* **Text**
Yeah, the problem is each line needs to be checked against each regular expression. I would think pragmas would constitute less than 1% of the total lines. If there are 8 possible pragmas , then each line that is not a pragma will get checked 8 times.

Unfortunately disabling the rule will not improve run time because the pragmas are detected and classified before any rules are executed.

However, we could set the default pragmas to an empty list. This would short circuit the checks on every line.

I will also investigate any performance improvements I can make.

--Jeremy

jeremiah-c-leary commented 7 months ago

Morning @SittingDuc ,

I pushed an update where I check to see if a line is a comment before trying to apply the regexs.

Let me know if you see any performance improvements.

Thanks,

--Jeremy

SittingDuc commented 7 months ago

Hello,

I have updated to the latest commit and run some straw tests on four 'real' VHDL files representing about 4kloc.. I have a copy of VSG installed by PIP (3.18.0 it says), a copy from the issue-1053 branch, and two copies from the issue-1054 branch - friday with working regexp and monday/today with performance improvements.

With the default configuration, there is not much in it, branch-1053 is the same speed as pip, both at 4.2s, and branch-1054-friday is 5.4s, branch-1054-today is 5.3s. The largest number I see is 133% the pip runtime

With my local configuration file, pip doesn't run, branch-1053 is 8.5s, branch-1054-friday is 10.7s and branch-1054-today is 10.0s; so the performance improvements commit over the weekend is a full 7% faster, and my configuration file is about twice as slow as the default configuration.

Which I think is a lot of words to say (I feel) the performance improvement commit is worth keeping, and the end of the branch represents a working fix for the original feature request :+1:

jeremiah-c-leary commented 7 months ago

Evening @SittingDuc ,

The largest number I see is 133% the pip runtime

Wow, 133% is quite significant.

In order to go faster I'm afraid I would need to re-write VSG in another language like C++ or Rust.

Which I think is a lot of words to say (I feel) the performance improvement commit is worth keeping, and the end of the branch represents a working fix for the original feature request

Sweet, I will get this merged to master.

--Jeremy

* **Given problem 1**
Translate this sentence from the VSG performance thread into Spanish: "Unfortunately disabling the rule will not improve run time because the pragmas are detected and classified before any rules are executed."
* **Given problem 2**
Rewrite the passage of the VSG performance thread starting at "With my local" and ending at "the default configuration.", with "configuration file" changed to "settings file".
* **Given problem 3**
In the VSG performance thread, which version number is given for the copy of VSG installed by PIP?

* **Given data**
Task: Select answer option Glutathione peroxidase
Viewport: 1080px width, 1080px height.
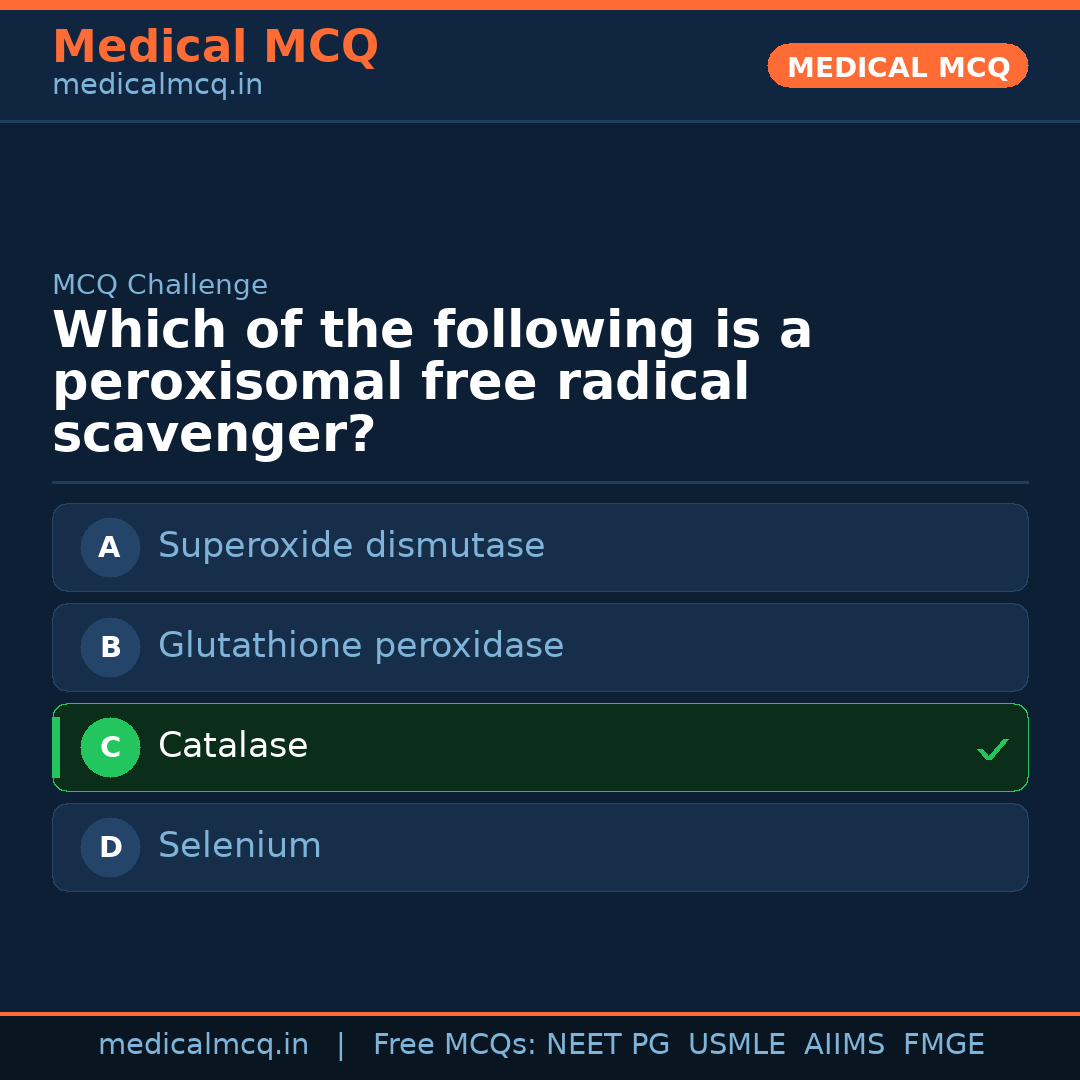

* **Exercise response 1**
Lamentablemente, desactivar la regla no mejorará el tiempo de ejecución, porque los pragmas se detectan y se clasifican antes de que se ejecute cualquier regla.

* **Exercise response 2**
With my local settings file, pip doesn't run, branch-1053 is 8.5s, branch-1054-friday is 10.7s and branch-1054-today is 10.0s; so the performance improvements commit over the weekend is a full 7% faster, and my settings file is about twice as slow as the default configuration.

* **Exercise response 3**
3.18.0